From the records below, pull out each line that contains the string "width" and copy it.

Recorded data
■ ■ ■ ■
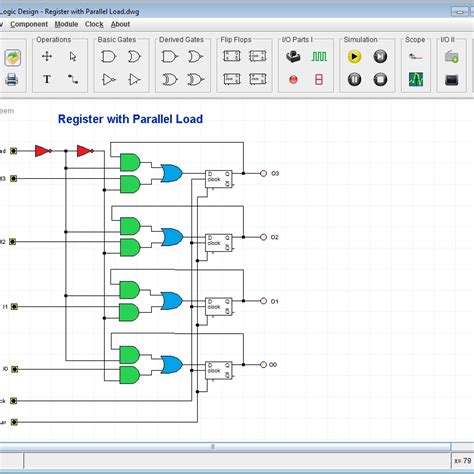Stop the simulation
The height and width of the screenshot is (474, 474).
380,80
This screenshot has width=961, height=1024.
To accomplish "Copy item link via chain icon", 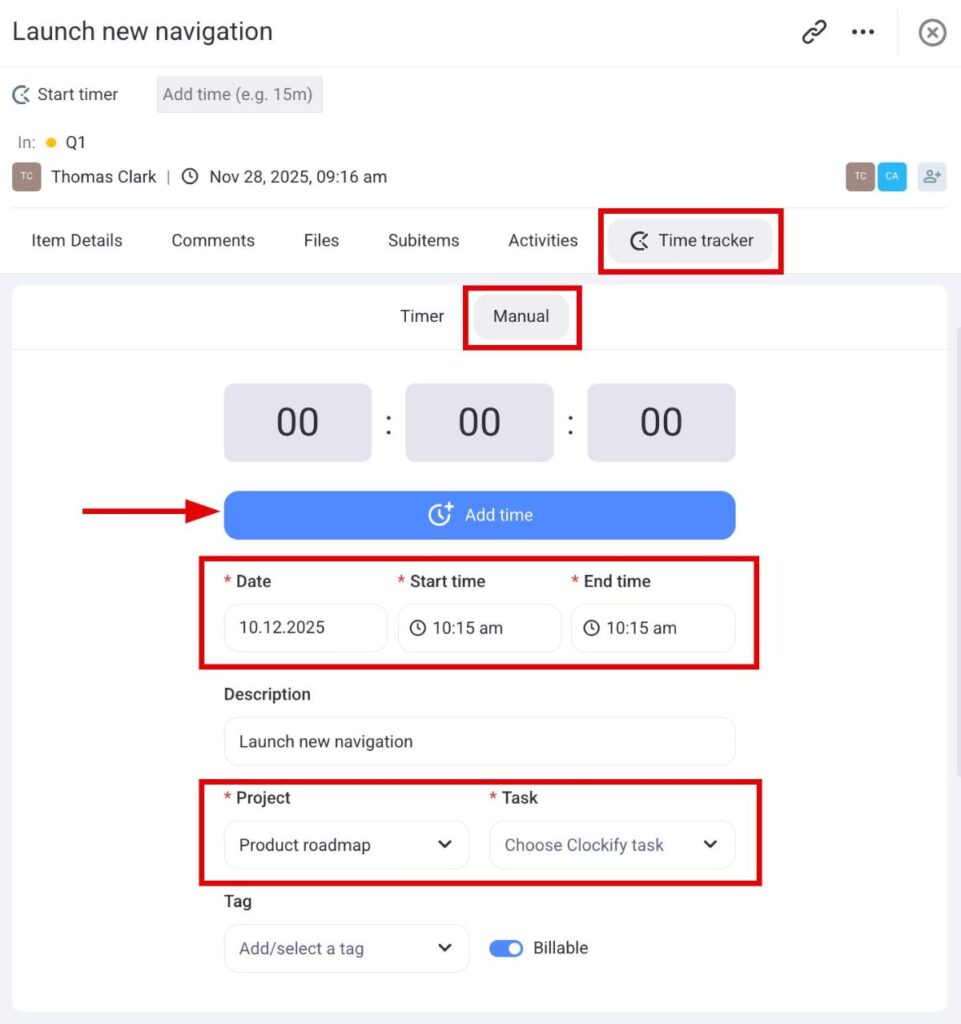I will [x=815, y=33].
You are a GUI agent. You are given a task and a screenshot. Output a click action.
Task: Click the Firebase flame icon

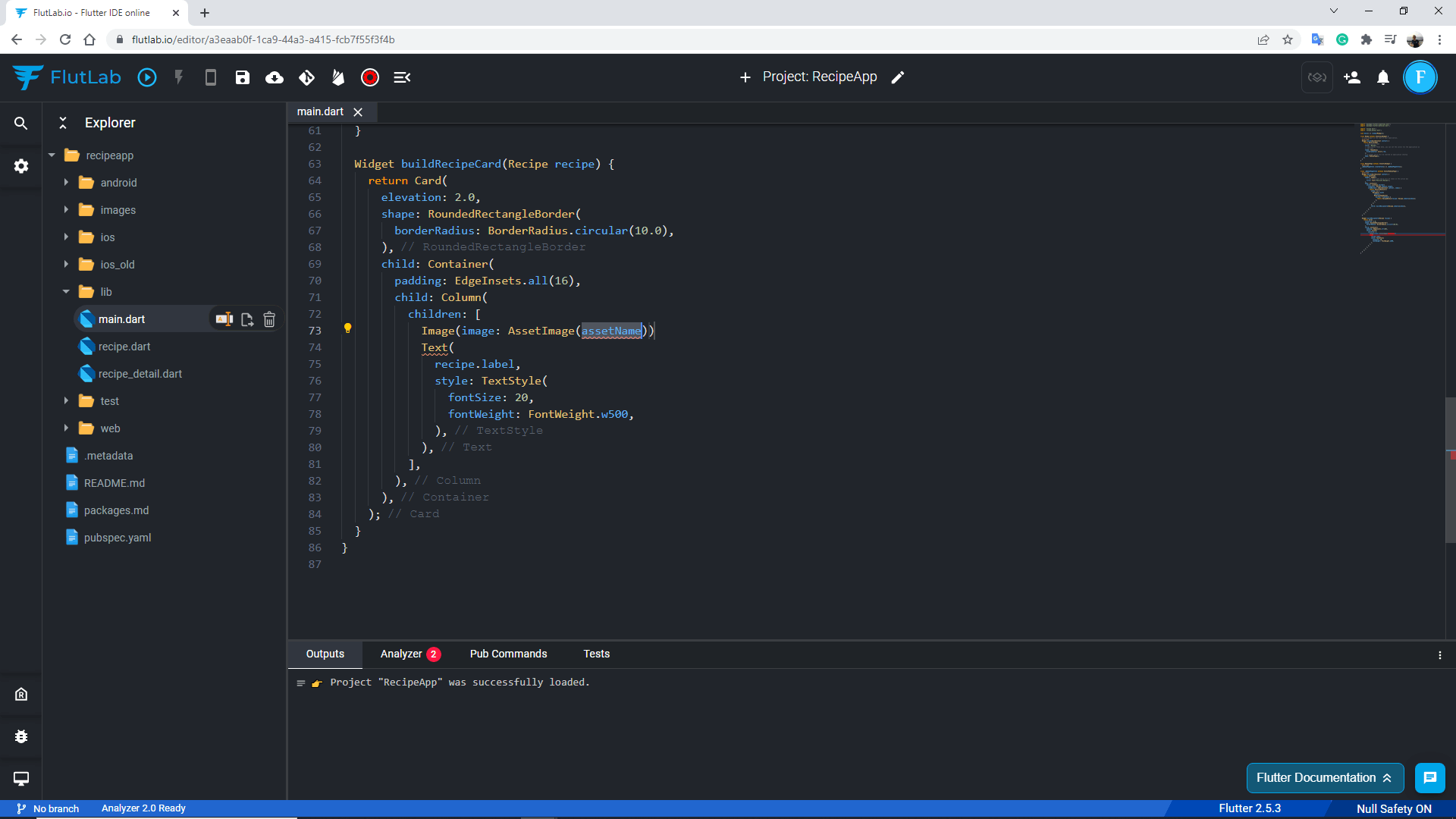[x=338, y=77]
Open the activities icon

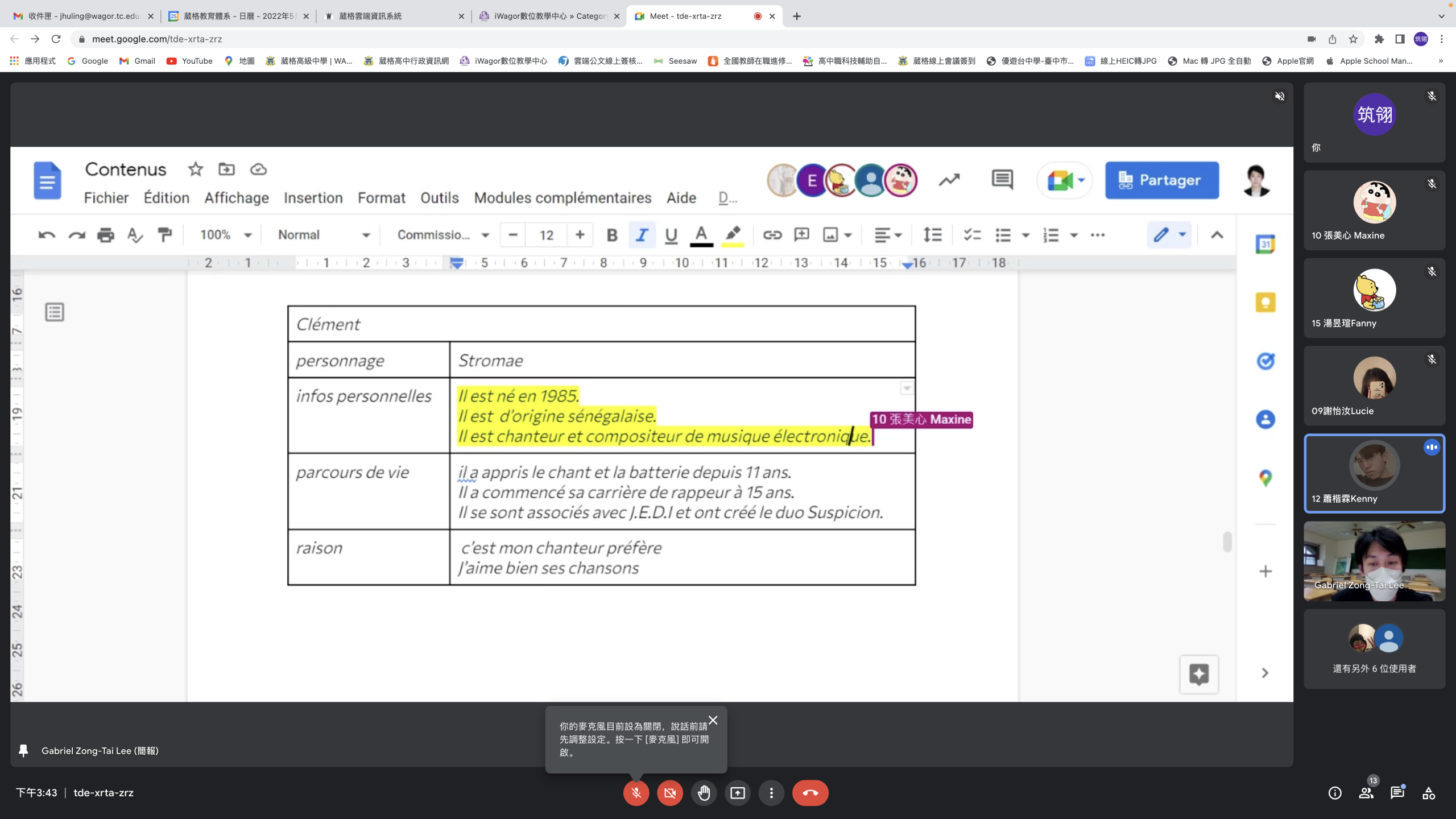[x=1429, y=793]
■ ■ ■ ■
### COMPLETE ANSWER
The height and width of the screenshot is (474, 474).
This screenshot has width=961, height=1024.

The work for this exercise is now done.